Your task: Check every line of the material below, and show those that contain "will".

Top of Excerpted data

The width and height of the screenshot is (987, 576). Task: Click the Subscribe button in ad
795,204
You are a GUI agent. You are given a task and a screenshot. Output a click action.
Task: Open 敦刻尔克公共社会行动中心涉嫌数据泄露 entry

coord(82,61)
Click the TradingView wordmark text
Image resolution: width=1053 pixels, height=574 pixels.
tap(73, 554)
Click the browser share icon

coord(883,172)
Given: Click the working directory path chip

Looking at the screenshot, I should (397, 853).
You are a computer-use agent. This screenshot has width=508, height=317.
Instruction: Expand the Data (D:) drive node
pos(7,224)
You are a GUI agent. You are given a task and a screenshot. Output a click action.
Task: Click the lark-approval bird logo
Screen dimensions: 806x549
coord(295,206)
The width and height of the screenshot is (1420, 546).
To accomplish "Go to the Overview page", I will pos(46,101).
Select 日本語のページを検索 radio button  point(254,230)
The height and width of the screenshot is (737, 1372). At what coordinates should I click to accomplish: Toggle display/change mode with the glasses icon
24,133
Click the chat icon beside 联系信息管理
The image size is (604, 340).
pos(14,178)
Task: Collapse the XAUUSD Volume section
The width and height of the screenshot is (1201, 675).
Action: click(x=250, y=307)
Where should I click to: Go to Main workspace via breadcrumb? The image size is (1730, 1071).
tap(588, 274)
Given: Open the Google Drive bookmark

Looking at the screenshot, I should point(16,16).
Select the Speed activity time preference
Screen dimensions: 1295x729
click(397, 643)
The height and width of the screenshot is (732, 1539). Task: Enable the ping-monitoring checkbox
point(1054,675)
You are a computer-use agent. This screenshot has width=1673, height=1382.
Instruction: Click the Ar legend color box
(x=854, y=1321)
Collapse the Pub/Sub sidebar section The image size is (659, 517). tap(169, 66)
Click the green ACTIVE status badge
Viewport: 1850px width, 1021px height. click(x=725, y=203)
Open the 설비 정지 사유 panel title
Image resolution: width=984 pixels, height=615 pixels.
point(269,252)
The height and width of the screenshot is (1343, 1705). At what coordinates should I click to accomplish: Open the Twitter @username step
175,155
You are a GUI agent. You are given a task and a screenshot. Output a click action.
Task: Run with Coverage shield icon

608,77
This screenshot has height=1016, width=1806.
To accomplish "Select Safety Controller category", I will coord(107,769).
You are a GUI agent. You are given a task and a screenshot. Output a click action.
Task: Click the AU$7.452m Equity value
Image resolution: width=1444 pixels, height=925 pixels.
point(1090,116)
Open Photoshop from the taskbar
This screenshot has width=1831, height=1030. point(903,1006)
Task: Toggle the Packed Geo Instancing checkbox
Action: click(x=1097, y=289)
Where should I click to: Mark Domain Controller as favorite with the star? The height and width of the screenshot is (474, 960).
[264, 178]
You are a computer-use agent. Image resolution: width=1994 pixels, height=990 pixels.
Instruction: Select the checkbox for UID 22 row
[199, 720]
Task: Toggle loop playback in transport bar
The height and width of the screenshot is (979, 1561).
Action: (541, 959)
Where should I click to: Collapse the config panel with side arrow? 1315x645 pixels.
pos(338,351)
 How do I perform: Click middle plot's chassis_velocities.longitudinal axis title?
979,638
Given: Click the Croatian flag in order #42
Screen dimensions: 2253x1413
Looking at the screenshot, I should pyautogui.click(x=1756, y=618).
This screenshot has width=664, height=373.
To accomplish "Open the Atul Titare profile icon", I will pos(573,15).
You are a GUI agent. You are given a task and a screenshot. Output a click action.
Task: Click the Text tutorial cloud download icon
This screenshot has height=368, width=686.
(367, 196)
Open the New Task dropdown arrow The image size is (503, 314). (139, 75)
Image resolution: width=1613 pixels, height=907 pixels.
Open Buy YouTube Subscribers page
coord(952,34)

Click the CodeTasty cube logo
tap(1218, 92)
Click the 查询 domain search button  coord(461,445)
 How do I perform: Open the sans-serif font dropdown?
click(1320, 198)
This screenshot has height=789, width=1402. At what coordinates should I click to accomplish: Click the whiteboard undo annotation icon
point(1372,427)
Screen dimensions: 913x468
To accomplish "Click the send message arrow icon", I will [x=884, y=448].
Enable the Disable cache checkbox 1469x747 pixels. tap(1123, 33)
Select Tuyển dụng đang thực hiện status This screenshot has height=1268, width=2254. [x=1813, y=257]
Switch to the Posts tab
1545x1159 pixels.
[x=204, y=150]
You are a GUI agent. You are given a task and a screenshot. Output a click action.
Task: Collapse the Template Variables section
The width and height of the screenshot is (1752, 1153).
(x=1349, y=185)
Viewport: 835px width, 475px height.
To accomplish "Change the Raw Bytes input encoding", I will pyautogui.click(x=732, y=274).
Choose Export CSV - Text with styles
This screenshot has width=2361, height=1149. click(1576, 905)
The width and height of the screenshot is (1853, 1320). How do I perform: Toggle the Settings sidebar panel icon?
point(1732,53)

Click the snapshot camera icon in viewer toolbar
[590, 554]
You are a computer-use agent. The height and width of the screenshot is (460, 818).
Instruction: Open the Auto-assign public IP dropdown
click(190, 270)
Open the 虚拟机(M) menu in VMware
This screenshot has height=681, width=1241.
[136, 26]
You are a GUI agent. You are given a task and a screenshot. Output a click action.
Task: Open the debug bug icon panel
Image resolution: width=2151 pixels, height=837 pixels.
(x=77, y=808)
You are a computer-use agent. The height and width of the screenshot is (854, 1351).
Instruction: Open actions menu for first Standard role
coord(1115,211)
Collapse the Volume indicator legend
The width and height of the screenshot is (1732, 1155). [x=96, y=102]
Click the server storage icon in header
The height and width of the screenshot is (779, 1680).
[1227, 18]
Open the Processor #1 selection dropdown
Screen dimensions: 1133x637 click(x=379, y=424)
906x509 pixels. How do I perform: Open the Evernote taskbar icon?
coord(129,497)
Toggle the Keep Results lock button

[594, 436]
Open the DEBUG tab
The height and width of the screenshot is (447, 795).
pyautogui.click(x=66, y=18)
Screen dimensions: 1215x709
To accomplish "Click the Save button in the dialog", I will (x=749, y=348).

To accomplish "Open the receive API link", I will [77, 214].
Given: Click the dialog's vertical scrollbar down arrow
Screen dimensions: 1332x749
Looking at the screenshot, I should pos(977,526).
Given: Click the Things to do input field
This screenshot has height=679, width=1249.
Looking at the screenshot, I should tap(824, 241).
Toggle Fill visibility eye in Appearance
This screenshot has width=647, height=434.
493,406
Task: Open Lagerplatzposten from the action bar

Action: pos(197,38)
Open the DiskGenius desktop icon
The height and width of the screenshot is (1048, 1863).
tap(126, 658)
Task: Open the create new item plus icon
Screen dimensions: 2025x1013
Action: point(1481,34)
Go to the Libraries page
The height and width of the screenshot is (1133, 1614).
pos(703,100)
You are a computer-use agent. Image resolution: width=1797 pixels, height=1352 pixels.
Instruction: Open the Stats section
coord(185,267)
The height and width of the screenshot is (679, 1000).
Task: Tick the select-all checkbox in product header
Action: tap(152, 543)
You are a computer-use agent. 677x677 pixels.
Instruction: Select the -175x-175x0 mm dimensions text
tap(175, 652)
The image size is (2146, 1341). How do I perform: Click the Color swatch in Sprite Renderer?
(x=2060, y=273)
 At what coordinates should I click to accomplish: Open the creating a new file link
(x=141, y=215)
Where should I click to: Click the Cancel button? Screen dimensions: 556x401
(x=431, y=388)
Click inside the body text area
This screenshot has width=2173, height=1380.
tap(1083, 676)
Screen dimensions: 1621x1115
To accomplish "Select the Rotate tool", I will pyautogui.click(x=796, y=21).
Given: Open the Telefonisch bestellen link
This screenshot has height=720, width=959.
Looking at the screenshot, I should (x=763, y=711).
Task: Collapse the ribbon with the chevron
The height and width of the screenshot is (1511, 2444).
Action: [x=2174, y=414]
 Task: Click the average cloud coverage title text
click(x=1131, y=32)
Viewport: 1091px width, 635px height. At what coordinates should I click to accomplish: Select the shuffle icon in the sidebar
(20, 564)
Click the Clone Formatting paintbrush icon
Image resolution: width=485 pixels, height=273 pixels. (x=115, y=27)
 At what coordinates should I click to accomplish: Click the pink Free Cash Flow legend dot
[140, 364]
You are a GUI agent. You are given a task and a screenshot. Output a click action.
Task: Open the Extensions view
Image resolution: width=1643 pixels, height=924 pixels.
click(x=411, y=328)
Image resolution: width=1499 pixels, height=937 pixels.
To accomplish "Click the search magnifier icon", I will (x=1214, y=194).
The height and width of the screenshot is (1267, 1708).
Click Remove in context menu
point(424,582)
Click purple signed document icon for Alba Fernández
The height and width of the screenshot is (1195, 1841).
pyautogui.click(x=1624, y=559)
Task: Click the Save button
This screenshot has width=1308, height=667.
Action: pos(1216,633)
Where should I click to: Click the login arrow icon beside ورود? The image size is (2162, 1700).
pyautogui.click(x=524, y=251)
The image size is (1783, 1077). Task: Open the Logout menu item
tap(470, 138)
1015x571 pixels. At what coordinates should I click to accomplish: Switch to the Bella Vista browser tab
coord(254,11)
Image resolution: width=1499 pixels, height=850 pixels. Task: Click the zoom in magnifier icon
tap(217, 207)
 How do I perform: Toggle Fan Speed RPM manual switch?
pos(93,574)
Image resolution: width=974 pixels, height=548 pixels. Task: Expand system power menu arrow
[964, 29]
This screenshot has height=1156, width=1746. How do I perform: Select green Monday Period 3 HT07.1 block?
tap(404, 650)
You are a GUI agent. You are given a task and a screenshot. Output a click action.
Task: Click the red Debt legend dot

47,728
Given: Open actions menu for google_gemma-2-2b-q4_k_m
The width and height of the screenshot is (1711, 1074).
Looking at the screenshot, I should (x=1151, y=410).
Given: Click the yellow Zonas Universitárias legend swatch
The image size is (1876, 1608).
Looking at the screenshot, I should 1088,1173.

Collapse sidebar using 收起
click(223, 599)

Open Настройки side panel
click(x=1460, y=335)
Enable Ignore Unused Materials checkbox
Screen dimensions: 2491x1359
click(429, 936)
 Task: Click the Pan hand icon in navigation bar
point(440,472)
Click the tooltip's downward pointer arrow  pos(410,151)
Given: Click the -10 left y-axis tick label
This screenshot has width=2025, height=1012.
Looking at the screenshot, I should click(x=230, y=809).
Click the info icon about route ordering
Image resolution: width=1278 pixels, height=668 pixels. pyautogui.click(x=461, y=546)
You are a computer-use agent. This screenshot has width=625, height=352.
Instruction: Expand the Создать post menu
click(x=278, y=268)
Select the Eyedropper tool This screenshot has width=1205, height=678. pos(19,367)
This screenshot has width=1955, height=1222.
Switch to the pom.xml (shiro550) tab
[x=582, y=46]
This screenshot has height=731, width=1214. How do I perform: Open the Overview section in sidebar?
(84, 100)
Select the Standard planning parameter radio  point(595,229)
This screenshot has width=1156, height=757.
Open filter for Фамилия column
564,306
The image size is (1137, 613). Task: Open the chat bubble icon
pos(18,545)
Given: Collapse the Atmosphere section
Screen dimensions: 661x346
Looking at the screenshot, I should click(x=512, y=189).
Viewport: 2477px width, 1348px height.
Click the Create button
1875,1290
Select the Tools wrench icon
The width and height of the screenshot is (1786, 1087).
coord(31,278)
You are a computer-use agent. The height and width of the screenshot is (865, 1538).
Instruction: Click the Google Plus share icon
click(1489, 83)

Bottom of Excerpted data

Written answer:
To accomplish "Go to the Overview page", I will pos(46,101).
To accomplish "Select Safety Controller category", I will coord(107,769).
To accomplish "Open the Atul Titare profile icon", I will pos(573,15).
To accomplish "Click the send message arrow icon", I will [x=884, y=448].
To accomplish "Change the Raw Bytes input encoding", I will pyautogui.click(x=732, y=274).
To accomplish "Click the Save button in the dialog", I will (x=749, y=348).
To accomplish "Open the receive API link", I will [77, 214].
To accomplish "Select the Rotate tool", I will pyautogui.click(x=796, y=21).
To accomplish "Click the search magnifier icon", I will (x=1214, y=194).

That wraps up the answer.